Hindu philosophy gives great importance to the soul or spirit which it distinguishes from the mind as well as from the body. Hinduism equates the spirit with God. Chapter thirteen of the Bhagavad Gita explains that the spirit cannot be described, that it cannot act, that it is always pure and endless as the sun and the sky. God is considered the greatest spirit Thus, to Hindus, finding our soul is akin to finding infinity within us. It equates to achieving perfection which can only be attained by a highly evolved soul, a soul that over many lifetimes has superseded the limitations of humanness.

This excerpt is from On Hinduism, by Irina Gajjar. To purchase the book, visit our Amazon link.

The Gita’s Premise

God is the Gita’s premise. Its message is that life’s purpose is to attain enlightenment and eternal bliss by merging into God. This message is a familiar one. However its new and concise formulation coalesced Hindu thought and its fresh expression has guided Hindu behavior into the twenty-first century.

In the revelation that is the Gita, God delivers His word with beauty and simplicity. This scripture contains eighteen chapters and seven hundred verses upon which uncounted commentaries have been written and continue to be written.

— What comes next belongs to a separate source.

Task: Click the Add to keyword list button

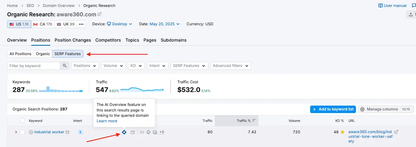Action: point(333,109)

In the course of responding to Arjun, God as Lord Krishna unclouds Arjun’s vision, opens his mind and touches his heart. He speaks of His own nature and power, of human nature and human duty, or worlds, of knowledge, of what is knowable, of the universal and human cycles of birth, life, and death and He speaks the truth.

Questions related to these matters intersect and overlap and they give rise to further questions and answers. In the end, the Gita paints an integrated picture of our human role in the vast scheme of things that is beyond us but not beyond our wonder.

The Gita develops around the concept of a universal God who can be envisioned, though not understood on a human level, and around the idea that life’s purpose is to attain unity with God. This precept is implicit as are other fundamental beliefs like reincarnation.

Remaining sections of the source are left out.